« J’ai travaillé de 1962 à 2001, sur le site de Carling à Saint-Avold, explique Marcel Nicolaus. Je l’ai vu se transformer : L’activité initiale de la plate-forme était de valoriser les sous-produits du charbon. A partir de 68, la pétrochimie a remplacé la carbochimie. Un vapocraqueur a été installé pour produire de l’éthylène, du polyéthylène, du polystyrène et la filière acrylique. A une époque, nous avons aussi produit des engrais… »

Professionnellement, Marcel occupait un poste stratégique : en tant que coordinateur de l’environnement et responsable du contrôle de la pollution des eaux, il intervenait sur toutes les unités.

145 lieux d’exposition recensés

En 39 ans d’activité, il a acquis un formidable capital de connaissance des installations, des salariés et des situations de travail. Difficile de prendre sa mémoire en défaut : Il peut décrire chaque poste de travail dans le détail… « Sur la plate-forme de Carling, explique-t-il, j’ai recensé 145 endroits différents où l’on manipulait l’amiante, sous toutes ses formes et pour toutes sortes d’utilisations : dans les unités de production, mais aussi, dans les ateliers d’entretien, dans les laboratoires et aux contrôles régulation. »

Marcel est parti à 54 ans en « pré-retraite amiante ». Il évoque les dégâts causés par ces expositions multiples et massives : le nombre de maladies dues à l’amiante est exceptionnellement élevé sur la plate-forme de Saint-Avold : 360 victimes de l’amiante recensées sur 1000 retraités. Et la liste continue à s’allonger…

Dans certains secteurs, le taux de mortalité est effrayant. C’est le cas du blockhaus, gainé de poudre d’amiante dans lequel on faisait les réactions dangereuses (voir page suivante).

« On en avait plein les cheveux, plein les narines ».

Quand les pompiers sauveteurs surveillaient les
travaux, ils ne portaient aucun équipement de protection. Aujourd’hui, deux sur trois sont morts de l’amiante. « Après une journée de travail, on en avait pleins les bleus, plein les cheveux, plein les narines, témoigne Marcel. Avant d’aller manger, on donnait un coup de « soufflette » à l’air comprimé sur les vêtements de travail pour les nettoyer. A chaque fois, cela soulevait un nuage de poussières d’amiante. A cette époque, nous ne savions pas que l’amiante était dangereux. On faisait même des « batailles de boules de neige » avec la poudre d’amiante… »

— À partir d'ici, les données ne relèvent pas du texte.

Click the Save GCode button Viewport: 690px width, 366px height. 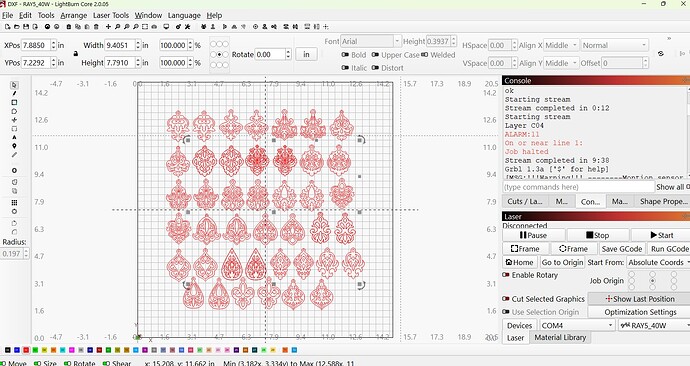pyautogui.click(x=622, y=249)
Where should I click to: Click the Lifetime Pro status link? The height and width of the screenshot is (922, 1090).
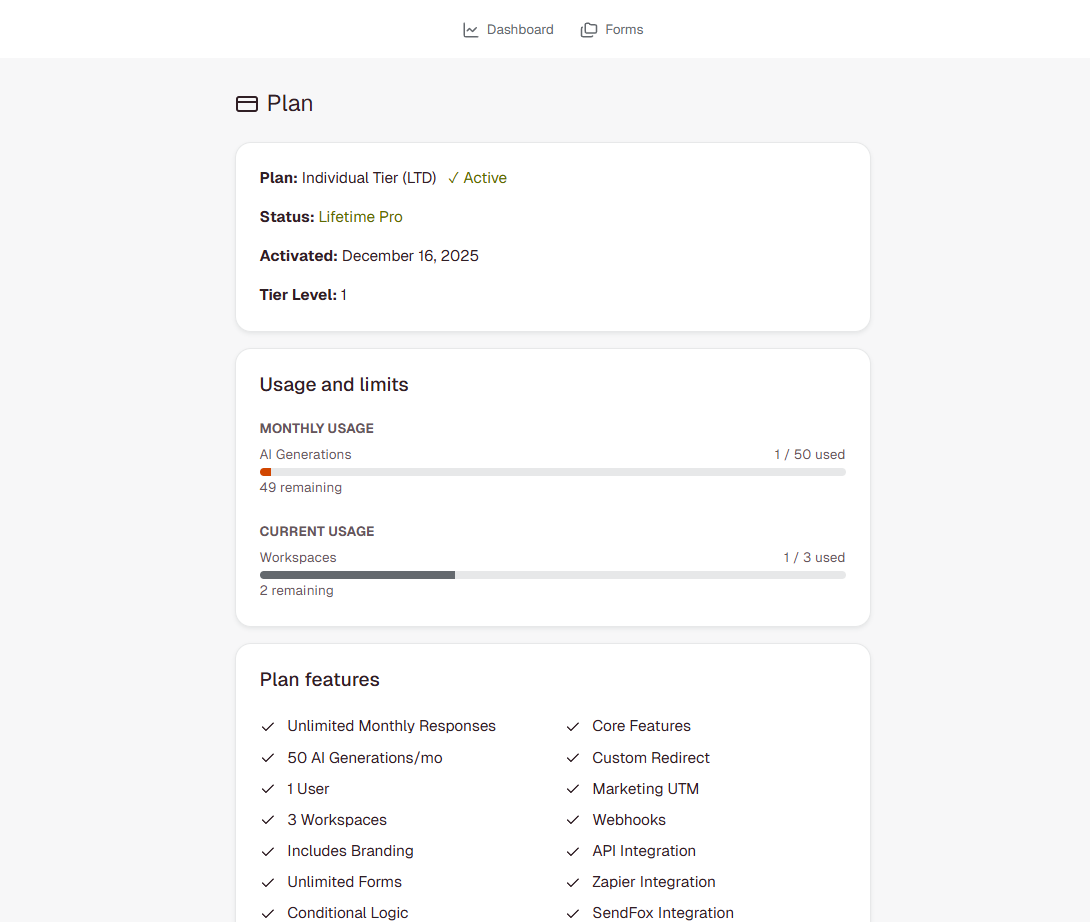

L’amiante n’est pas le seul produit dangereux sur site. Plusieurs leucémies ont été reconnues. Marcel a même réussi à faire reconnaître un cancer du rein en maladie professionnelle, en démontrant la synergie entre l’exposition à l’amiante et l’exposition au trichloréthylène.
La plate-forme de Carling (dont les deux principaux propriétaires sont aujourd’hui Arkema et Total) est un grand site chimique, où interviennent de multiples entreprises extérieures pendant les arrêts de vapocraqueur. Beaucoup de salariés de ces entreprises sous-traitantes sont exposés à l’amiante et à bien d’autres toxiques.
En vingt ans, sur un site de 2000 personnes 149 personnes sont mortes avant l’âge de la retraite. A Saint-Avold, trop de gens perdent leur vie à la gagner.

Marcel n’est pas un débutant. Il a travaillé avec le syndicat CFDT et le docteur Lucien Privet depuis des années. Il a déjà participé à des formations de l’Andeva,
Au fil des années il a acquis des connaissances médicales et juridiques qui lui permettent non seulement de gérer des dossiers de maladies professionnelles, mais aussi d’assurer personnellement la défense des dossiers devant le Tribunal des Affaires de Sécurité sociale (Tass) ou le Tribunal du contentieux de l’incapacité (Tci).